Pixel coordinate grounding data
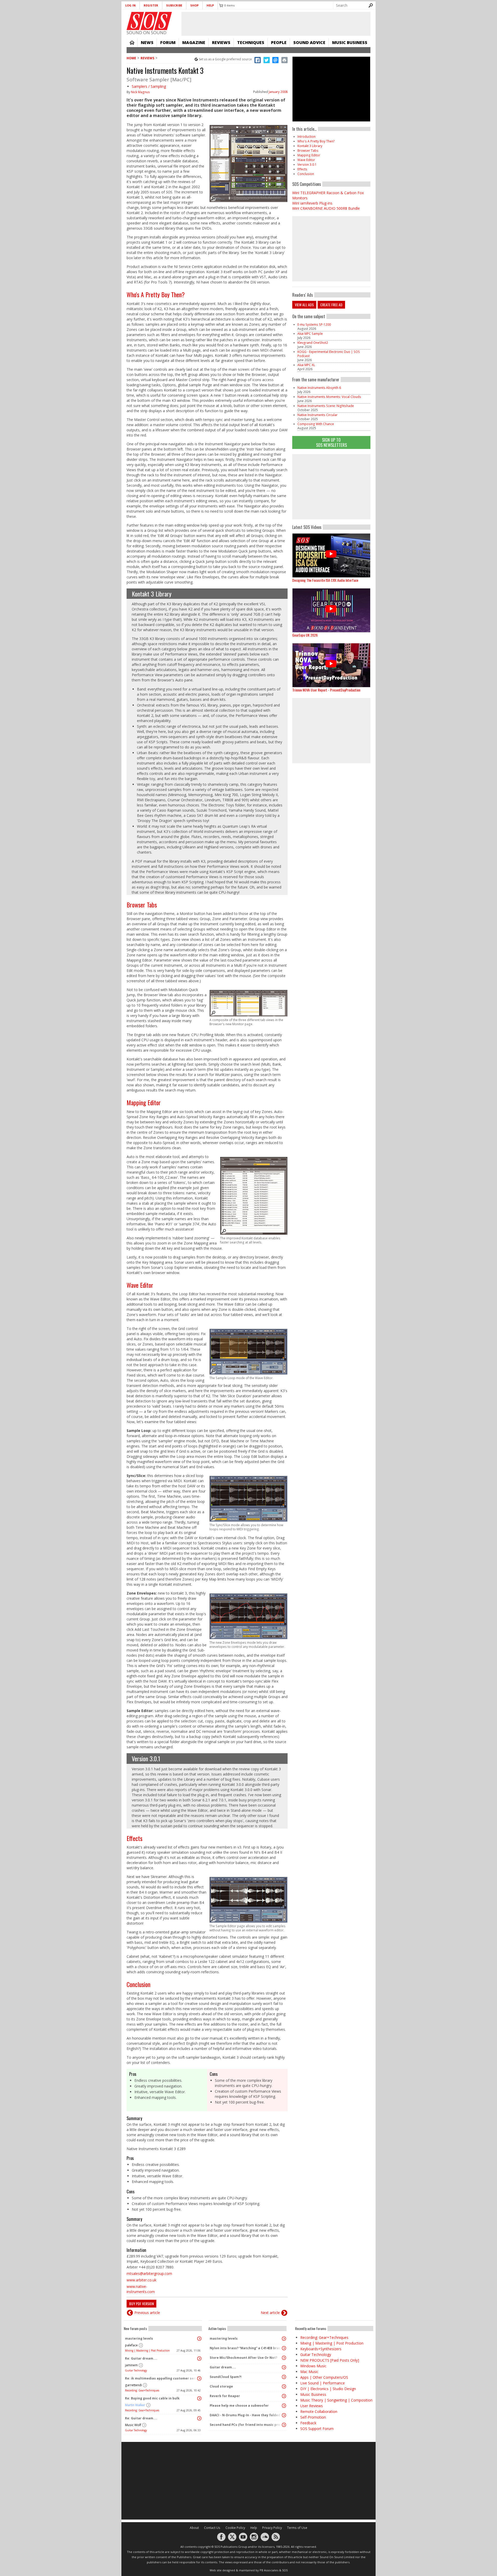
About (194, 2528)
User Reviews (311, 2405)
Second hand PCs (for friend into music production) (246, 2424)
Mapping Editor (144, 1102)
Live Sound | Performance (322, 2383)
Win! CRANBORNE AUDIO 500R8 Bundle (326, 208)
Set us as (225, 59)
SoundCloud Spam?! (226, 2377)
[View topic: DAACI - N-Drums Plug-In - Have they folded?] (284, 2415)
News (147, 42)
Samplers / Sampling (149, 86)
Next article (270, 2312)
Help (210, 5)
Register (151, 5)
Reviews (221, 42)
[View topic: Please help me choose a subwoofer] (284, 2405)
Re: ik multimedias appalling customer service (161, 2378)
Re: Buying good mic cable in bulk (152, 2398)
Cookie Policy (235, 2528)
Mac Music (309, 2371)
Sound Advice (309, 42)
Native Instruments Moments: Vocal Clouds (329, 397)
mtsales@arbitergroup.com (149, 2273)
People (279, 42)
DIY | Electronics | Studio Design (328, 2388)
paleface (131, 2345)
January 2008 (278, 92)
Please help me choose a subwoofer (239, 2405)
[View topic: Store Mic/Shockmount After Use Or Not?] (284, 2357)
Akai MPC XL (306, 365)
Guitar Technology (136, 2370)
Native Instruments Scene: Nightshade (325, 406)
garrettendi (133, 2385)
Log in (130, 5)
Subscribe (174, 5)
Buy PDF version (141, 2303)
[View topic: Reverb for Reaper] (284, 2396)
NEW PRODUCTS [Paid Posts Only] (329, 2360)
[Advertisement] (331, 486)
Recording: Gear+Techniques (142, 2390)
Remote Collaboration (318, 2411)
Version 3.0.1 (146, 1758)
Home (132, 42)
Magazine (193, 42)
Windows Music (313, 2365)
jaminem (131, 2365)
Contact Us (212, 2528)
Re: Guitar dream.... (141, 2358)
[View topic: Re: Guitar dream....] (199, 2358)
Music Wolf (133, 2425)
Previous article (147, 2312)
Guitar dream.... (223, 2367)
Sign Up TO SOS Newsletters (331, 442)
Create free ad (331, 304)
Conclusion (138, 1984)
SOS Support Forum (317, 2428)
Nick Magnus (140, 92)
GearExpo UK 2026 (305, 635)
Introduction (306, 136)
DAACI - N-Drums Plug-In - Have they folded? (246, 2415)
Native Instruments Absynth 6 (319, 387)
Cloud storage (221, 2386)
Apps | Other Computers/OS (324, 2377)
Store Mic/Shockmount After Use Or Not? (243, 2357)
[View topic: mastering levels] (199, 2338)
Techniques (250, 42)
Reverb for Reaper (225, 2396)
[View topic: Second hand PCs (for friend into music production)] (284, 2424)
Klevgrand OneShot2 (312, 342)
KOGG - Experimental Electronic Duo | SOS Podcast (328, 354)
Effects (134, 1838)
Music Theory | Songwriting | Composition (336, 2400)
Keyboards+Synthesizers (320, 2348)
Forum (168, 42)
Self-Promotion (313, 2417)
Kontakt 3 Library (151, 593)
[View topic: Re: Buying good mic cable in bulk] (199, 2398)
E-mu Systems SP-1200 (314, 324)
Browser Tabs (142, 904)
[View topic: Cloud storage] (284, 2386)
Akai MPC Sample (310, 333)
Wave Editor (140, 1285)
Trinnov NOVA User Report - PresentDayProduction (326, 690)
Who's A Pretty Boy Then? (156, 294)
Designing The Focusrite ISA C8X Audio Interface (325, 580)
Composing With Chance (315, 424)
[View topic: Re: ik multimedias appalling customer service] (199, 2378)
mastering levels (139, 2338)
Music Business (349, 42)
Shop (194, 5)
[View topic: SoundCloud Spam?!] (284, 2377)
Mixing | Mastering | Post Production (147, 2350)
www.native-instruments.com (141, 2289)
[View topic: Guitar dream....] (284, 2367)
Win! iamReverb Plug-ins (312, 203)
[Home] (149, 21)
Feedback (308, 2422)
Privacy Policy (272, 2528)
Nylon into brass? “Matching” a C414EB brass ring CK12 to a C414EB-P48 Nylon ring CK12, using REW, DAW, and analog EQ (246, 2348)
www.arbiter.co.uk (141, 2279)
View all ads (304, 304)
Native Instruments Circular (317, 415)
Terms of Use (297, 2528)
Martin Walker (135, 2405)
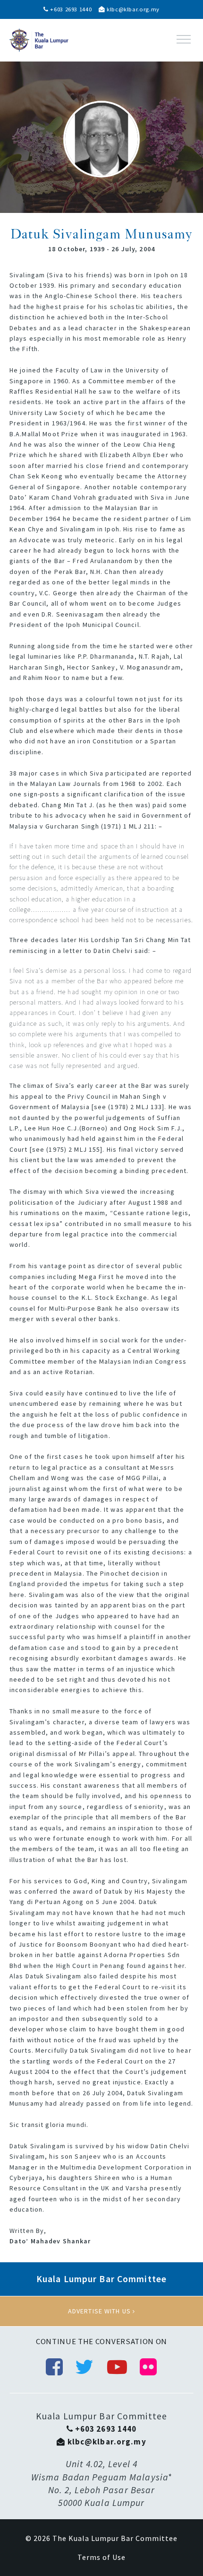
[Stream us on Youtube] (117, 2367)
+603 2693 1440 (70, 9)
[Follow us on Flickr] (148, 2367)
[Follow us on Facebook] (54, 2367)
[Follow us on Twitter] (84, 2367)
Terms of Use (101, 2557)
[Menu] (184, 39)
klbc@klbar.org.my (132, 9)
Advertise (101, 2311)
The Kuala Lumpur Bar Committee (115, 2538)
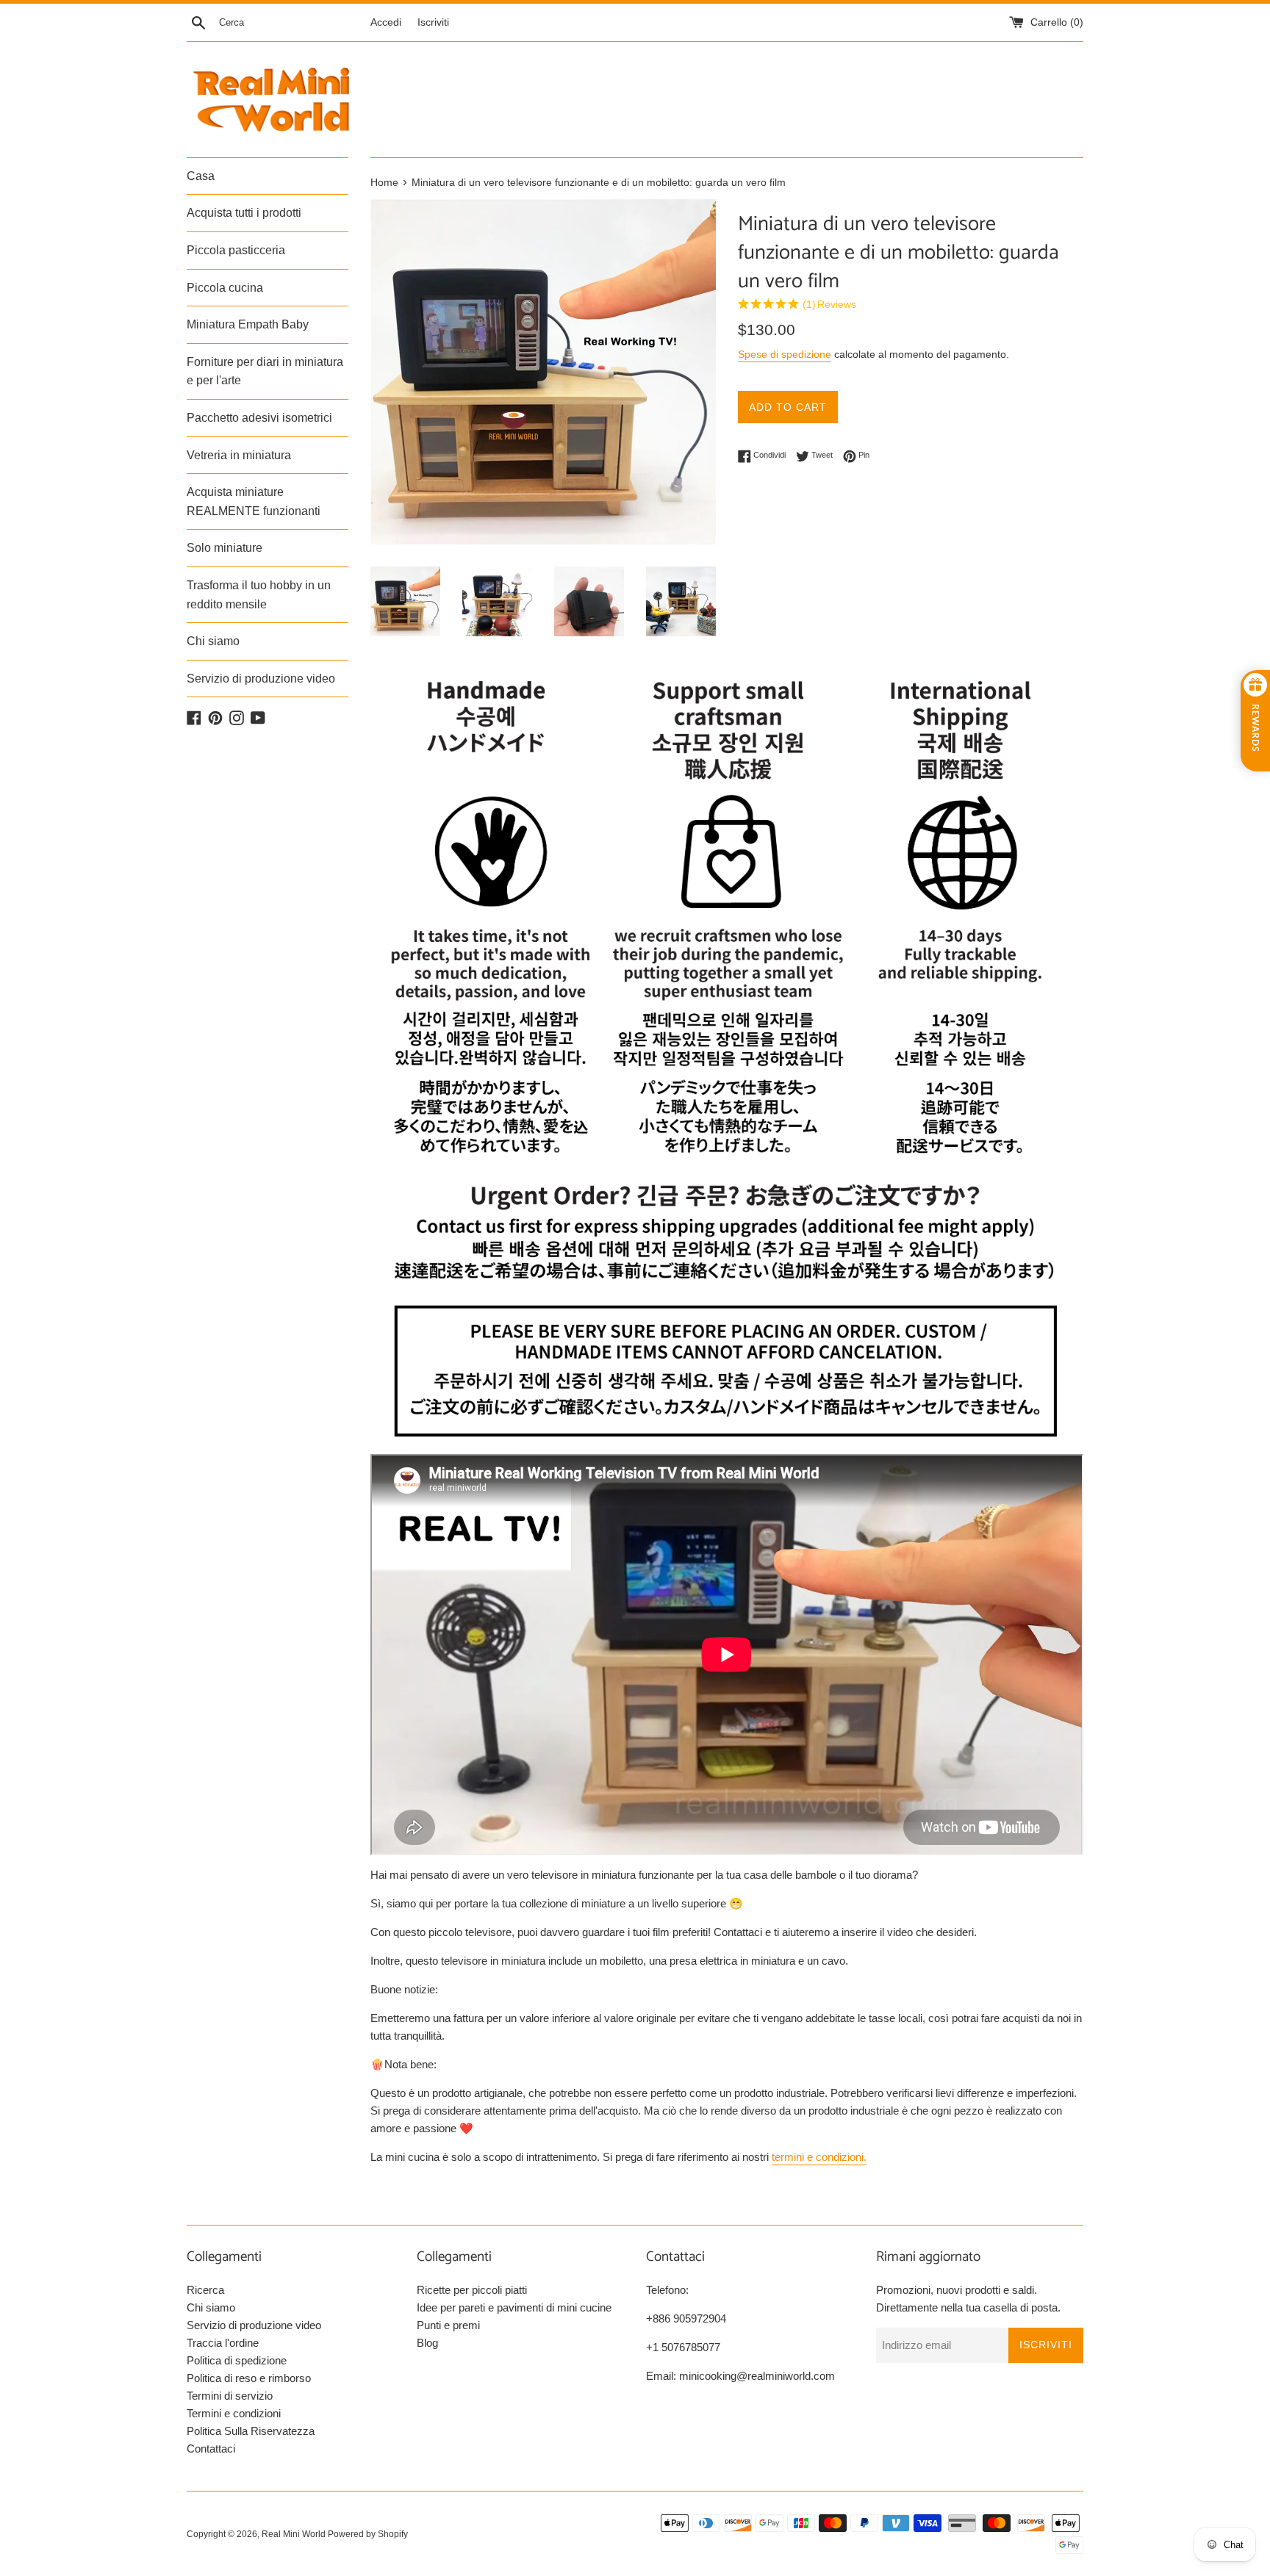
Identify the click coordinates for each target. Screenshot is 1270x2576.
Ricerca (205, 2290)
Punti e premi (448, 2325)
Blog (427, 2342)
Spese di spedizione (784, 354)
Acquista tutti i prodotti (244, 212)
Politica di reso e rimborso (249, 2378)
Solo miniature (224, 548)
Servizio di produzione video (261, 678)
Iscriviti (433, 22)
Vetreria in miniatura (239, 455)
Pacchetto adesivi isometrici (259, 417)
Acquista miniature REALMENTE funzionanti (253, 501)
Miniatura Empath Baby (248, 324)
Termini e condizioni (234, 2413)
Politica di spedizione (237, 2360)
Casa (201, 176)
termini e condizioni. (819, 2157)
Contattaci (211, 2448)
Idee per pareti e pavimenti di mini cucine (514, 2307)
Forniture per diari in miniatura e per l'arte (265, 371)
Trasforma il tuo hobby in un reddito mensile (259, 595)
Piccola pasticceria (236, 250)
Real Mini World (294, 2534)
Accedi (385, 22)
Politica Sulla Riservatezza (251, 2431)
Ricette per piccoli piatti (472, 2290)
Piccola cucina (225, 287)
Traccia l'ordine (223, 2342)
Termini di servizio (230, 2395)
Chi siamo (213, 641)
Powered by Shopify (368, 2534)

## Work to be completed:
Beginning with the line that holds "Ricerca (205, 2290)", please return every line through the end of the data, exactly as written.

## Exercise response:
Ricerca (205, 2290)
Punti e premi (448, 2325)
Blog (427, 2342)
Spese di spedizione (784, 354)
Acquista tutti i prodotti (244, 212)
Politica di reso e rimborso (249, 2378)
Solo miniature (224, 548)
Servizio di produzione video (261, 678)
Iscriviti (433, 22)
Vetreria in miniatura (239, 455)
Pacchetto adesivi isometrici (259, 417)
Acquista miniature REALMENTE funzionanti (253, 501)
Miniatura Empath Baby (248, 324)
Termini e condizioni (234, 2413)
Politica di spedizione (237, 2360)
Casa (201, 176)
termini e condizioni. (819, 2157)
Contattaci (211, 2448)
Idee per pareti e pavimenti di mini cucine (514, 2307)
Forniture per diari in miniatura e per l'arte (265, 371)
Trasforma il tuo hobby in un reddito mensile (259, 595)
Piccola pasticceria (236, 250)
Real Mini World (294, 2534)
Accedi (385, 22)
Politica Sulla Riservatezza (251, 2431)
Ricette per piccoli piatti (472, 2290)
Piccola cucina (225, 287)
Traccia l'ordine (223, 2342)
Termini di servizio (230, 2395)
Chi siamo (213, 641)
Powered by Shopify (368, 2534)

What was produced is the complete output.